Dès l'âge de trois ans, les enfants français fréquentent l'école maternelle. Les enfants anglais entrent à l'école élémentaire à cinq ans ; ils le font à six ans en Allemagne, et à sept ans en Pologne. En Finlande, leur apprentissage commun se poursuit jusqu'à 17 ans, tandis qu'en Autriche, après la Volksschule, dès l'âge de 10 ans, ils sont répartis dans divers types d'écoles.

L'UE compte 27 pays membres et un nombre plus important encore de systèmes scolaires. Les contenus et les méthodes se sont construits au fil de l'histoire et restent souvent très différenciés au sein des pays eux-mêmes – par exemple en Allemagne, où l'éducation est l'affaire des Länder, ou en Grande-Bretagne, où les Local Education Authorities disposent d'importantes marges de manœuvre quant aux aménagements scolaires.
Se former pour un marché du travail mondialisé
L'école doit apporter une formation pour la vie... cela veut dire aussi : pour le marché du travail, et cela fait bien longtemps que celui-ci dépasse le cadre de la nation. Il est probable que les enfants qui fréquentent aujourd'hui une école dans un pays travailleront plus tard dans un autre. Afin de concrétiser la "liberté de circulation" dans le domaine de l'éducation, les universités d'Europe viennent d'harmoniser leurs diplômes. Faudrait-il un Processus de Bologne aussi pour les écoles, comme le réclame Erich Witzmann dans le quotidien autrichien Die Presse ? Mais quel système scolaire prendre comme point de référence ?
Les études internationales sur les performances des écoliers ont conduit à une lutte concurrentielle pour le meilleur système scolaire et déclenché un débat européen quasi exemplaire. L'enquête Pisa, réalisée par l'OCDE, est la plus célèbre. Y sont testées, tous les trois ans depuis 2001, les performances d'adolescents de 15 ans dans les matières principales : compréhension écrite, mathématiques et sciences naturelles, avec chaque fois un autre point fort. Le test de lecture Pirls interroge la capacité des écoliers à lire et leur motivation pour la lecture à la fin du cycle élémentaire.
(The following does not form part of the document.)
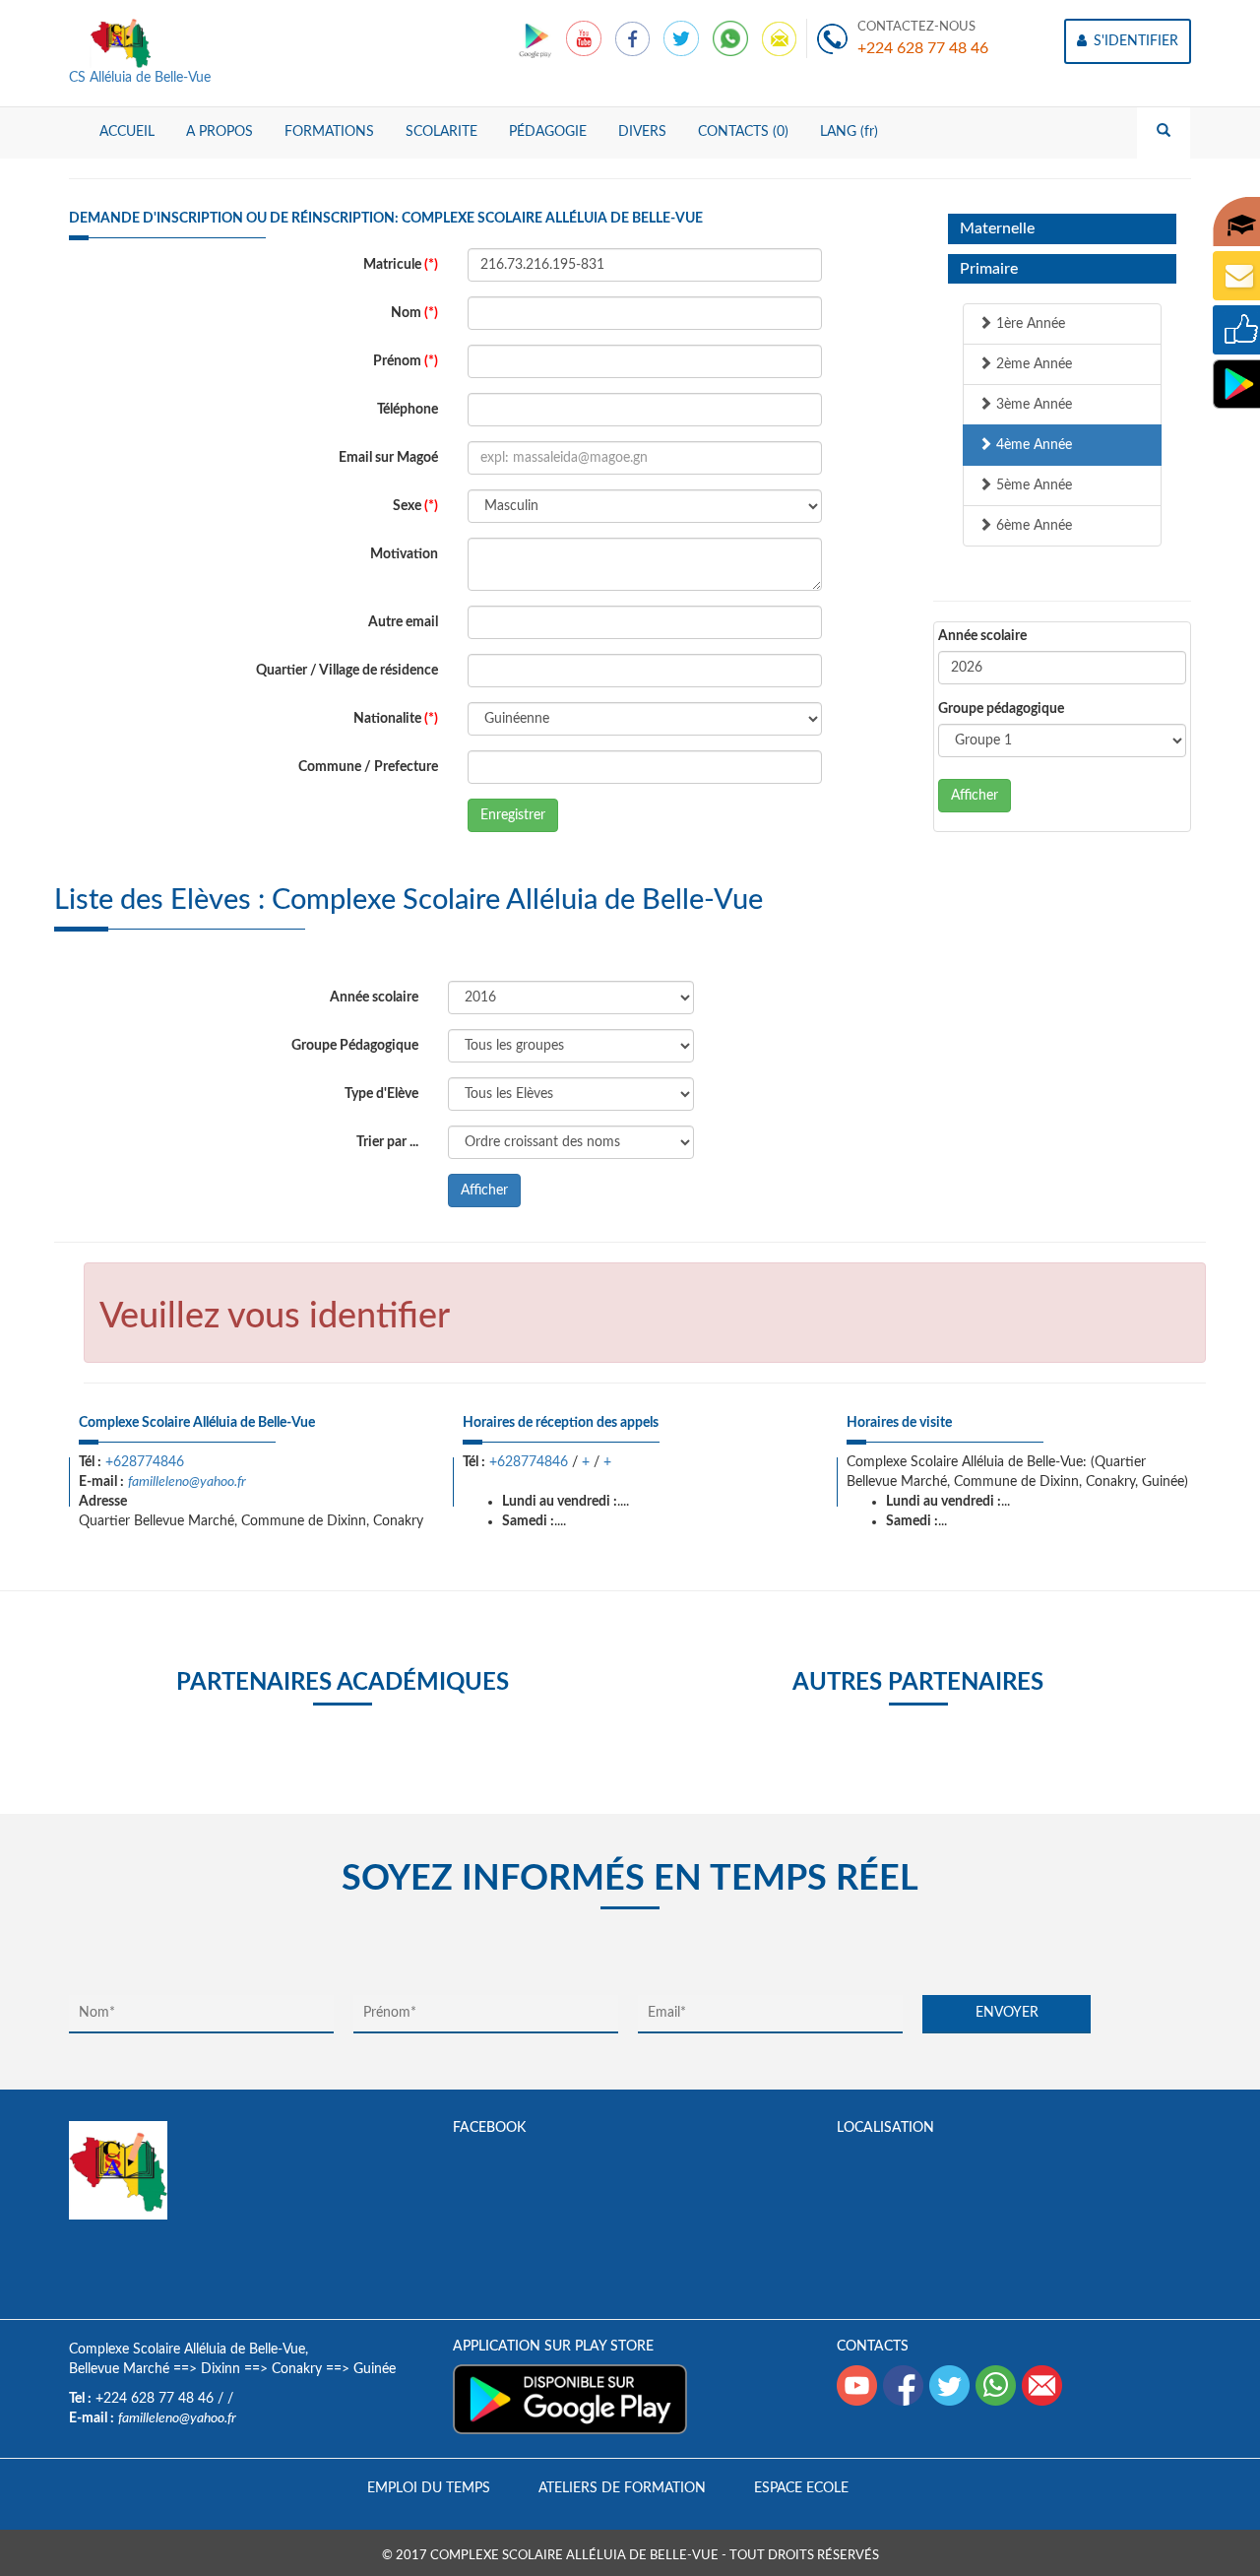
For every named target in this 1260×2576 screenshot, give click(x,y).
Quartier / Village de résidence (347, 670)
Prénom (405, 361)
En Allemagne, inquiétude après le "choc Pisa"
La réaction à ces études a été très différente dans les pays européens. Dans beaucoup d'entre eux, on s'est mis à comparer les systèmes éducatifs les uns avec les autres et à réfléchir à ce que le voisin fait mieux que soi-même. En France, toutefois, les premiers résultats de Pisa, il y a six ans, ont été ignorés... ce qui pourrait changer avec la toute dernière enquête, pronostiquent Catherine Rollot et Marie de Vergès le 4 décembre 2007 dans Le Monde. L'enquête sur la lecture à l'école élémentaire, cette année, y a d'ailleurs davantage été prise au sérieux que par le passé.
En Allemagne, en revanche, les médias ont réagi au quart de tour après le premier "choc Pisa" de 2001. Dans cette étude, l'Allemagne n'occupait qu'une place située dans la moyenne inférieure. Les yeux tournés vers la Finlande, en tête du classement, on remit en question, pour la première fois, le système scolaire en trois volets de l'enseignement secondaire – avec le Gymnasium, filière classique (en 8 ou 9 ans) débouchant sur l'Abitur, équivalent du baccalauréat ; la Realschule, cycle intermédiaire (6 ans), menant à l'apprentissage ou à des formations professionnelles ; et enfin la Hauptschule, cycle court (5 ans) menant généralement à l'apprentissage. La mise en place d'écoles fonctionnant toute la journée a également été revendiquée. Et des réformes ont été mises en œuvre.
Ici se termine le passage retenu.